What you need to do =
In the entries below, find each line with the string "agent" and copy it.

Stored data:
:::::
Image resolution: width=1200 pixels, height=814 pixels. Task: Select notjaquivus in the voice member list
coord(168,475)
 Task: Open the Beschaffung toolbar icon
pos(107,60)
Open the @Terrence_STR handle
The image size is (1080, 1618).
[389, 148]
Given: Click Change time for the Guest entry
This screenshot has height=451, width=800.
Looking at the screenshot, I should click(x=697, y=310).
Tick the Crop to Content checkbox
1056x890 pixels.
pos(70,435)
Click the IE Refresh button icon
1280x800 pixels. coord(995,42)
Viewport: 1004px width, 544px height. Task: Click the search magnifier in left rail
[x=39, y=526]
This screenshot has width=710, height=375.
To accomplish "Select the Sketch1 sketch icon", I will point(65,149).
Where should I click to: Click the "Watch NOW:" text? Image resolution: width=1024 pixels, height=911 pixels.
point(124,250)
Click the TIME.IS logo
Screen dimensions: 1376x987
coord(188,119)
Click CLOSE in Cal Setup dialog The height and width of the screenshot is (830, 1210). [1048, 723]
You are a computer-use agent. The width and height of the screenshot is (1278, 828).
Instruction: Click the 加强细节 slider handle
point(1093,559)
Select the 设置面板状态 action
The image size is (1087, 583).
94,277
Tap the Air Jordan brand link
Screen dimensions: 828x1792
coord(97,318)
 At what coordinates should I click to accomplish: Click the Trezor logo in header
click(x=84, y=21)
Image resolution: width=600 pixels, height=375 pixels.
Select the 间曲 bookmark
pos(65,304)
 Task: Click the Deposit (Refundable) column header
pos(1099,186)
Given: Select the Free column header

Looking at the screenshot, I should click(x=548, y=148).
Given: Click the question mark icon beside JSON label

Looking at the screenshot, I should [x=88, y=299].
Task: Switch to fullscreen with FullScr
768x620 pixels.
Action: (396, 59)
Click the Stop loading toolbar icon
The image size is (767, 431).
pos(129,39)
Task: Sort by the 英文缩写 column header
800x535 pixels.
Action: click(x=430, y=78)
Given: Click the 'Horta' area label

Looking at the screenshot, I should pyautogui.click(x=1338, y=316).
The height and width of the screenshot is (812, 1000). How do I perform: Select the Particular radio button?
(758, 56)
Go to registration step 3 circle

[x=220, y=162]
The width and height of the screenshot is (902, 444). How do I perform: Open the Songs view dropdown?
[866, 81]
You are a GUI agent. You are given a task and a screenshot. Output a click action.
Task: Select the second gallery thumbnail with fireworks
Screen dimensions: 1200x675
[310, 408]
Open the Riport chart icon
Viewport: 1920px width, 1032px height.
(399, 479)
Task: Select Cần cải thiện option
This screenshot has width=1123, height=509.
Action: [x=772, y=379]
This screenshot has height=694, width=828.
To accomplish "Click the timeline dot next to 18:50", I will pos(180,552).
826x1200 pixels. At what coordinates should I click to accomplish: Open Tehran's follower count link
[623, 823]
:::::
Exercise output =
You are a computer-use agent. The width and height of the screenshot is (1278, 828).
You are a GUI agent. You are given a task and a screenshot. Output a click action.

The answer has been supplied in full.